■ DO THIS:
Turn the stretch of entries below, from the line containing "Viewport: 1366px width, 665px height." through the line containing "the Capital Market", into a Markdown table with a column headed Row for the number and a column headed Line for the text. Leave out blank lines and pictures.

■ STORED ROWS:
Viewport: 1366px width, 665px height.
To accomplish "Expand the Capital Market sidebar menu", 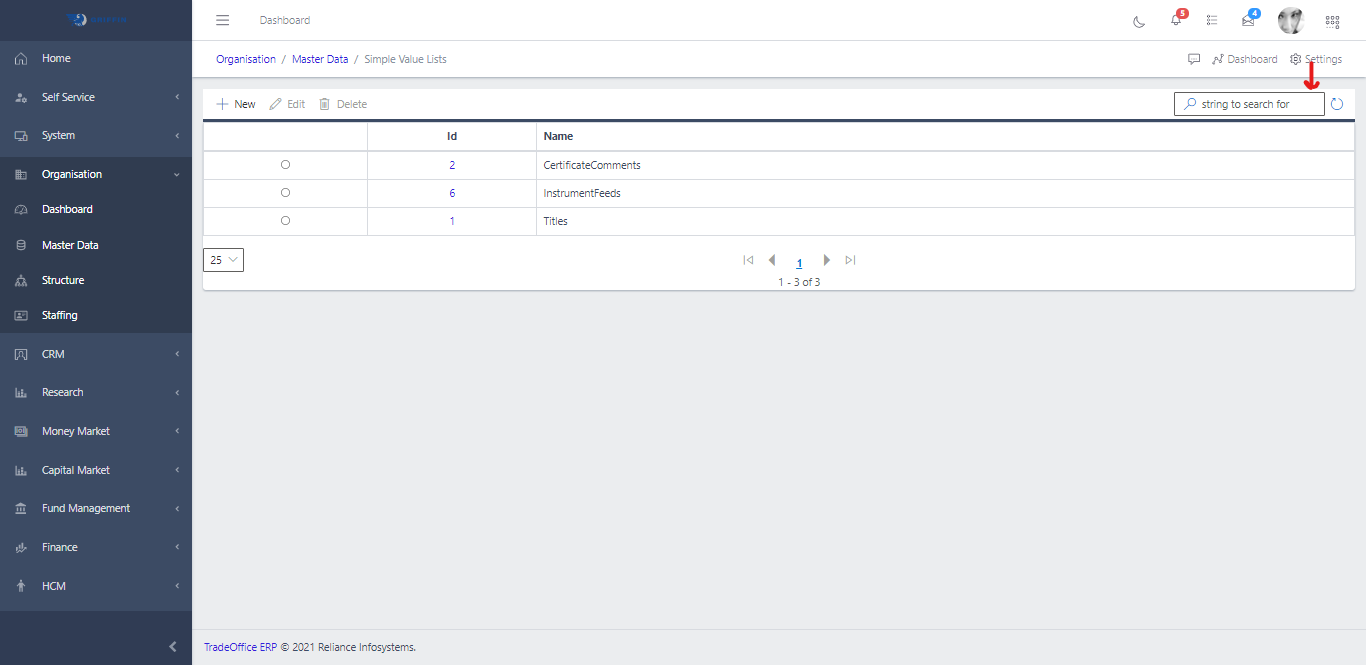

...

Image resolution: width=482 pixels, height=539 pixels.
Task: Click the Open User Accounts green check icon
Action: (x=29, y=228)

--

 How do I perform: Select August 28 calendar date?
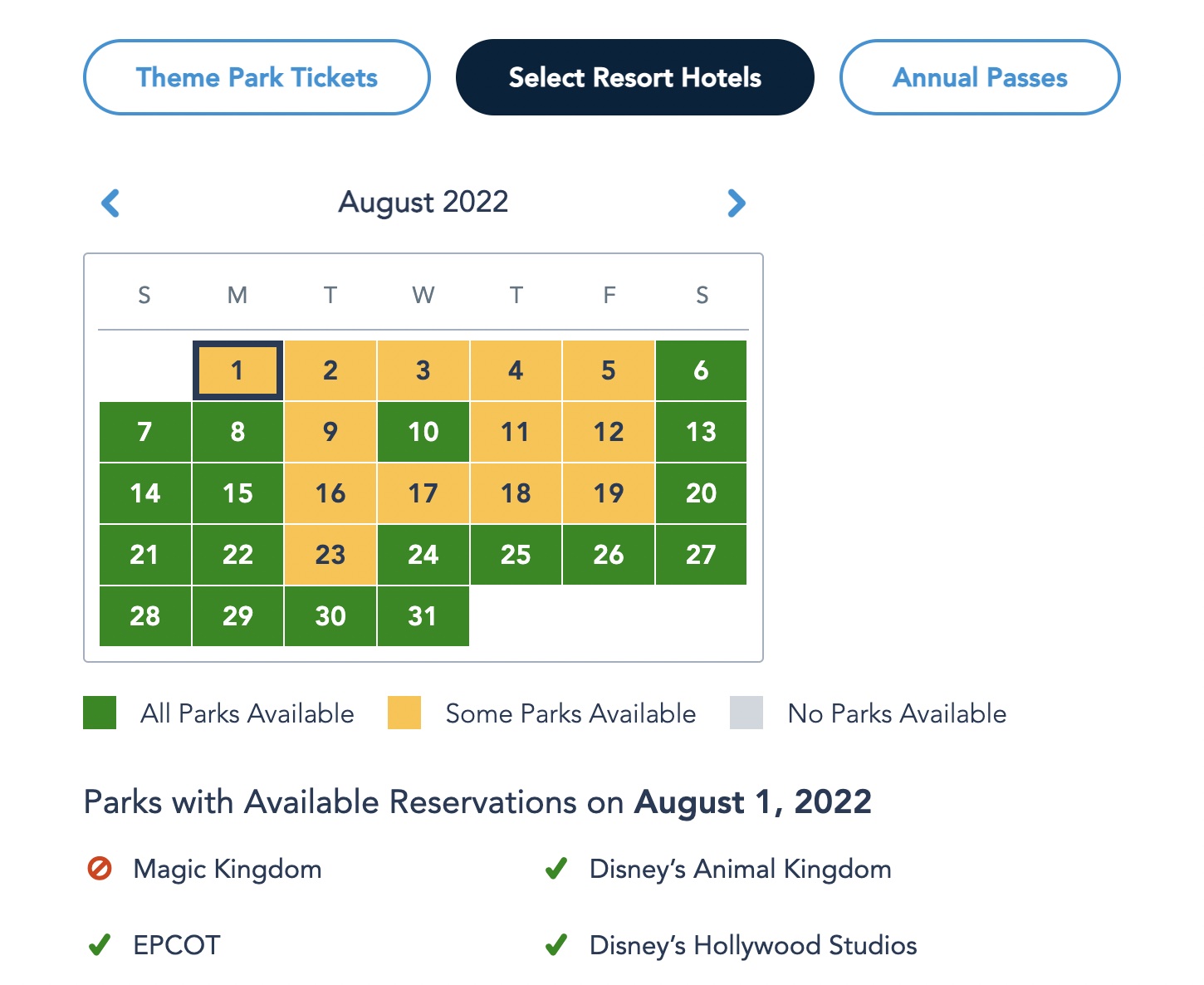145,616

■ RIGHT ANSWER:
| Row | Line |
|---|---|
| 1 | Viewport: 1366px width, 665px height. |
| 2 | To accomplish "Expand the Capital Market sidebar menu",  |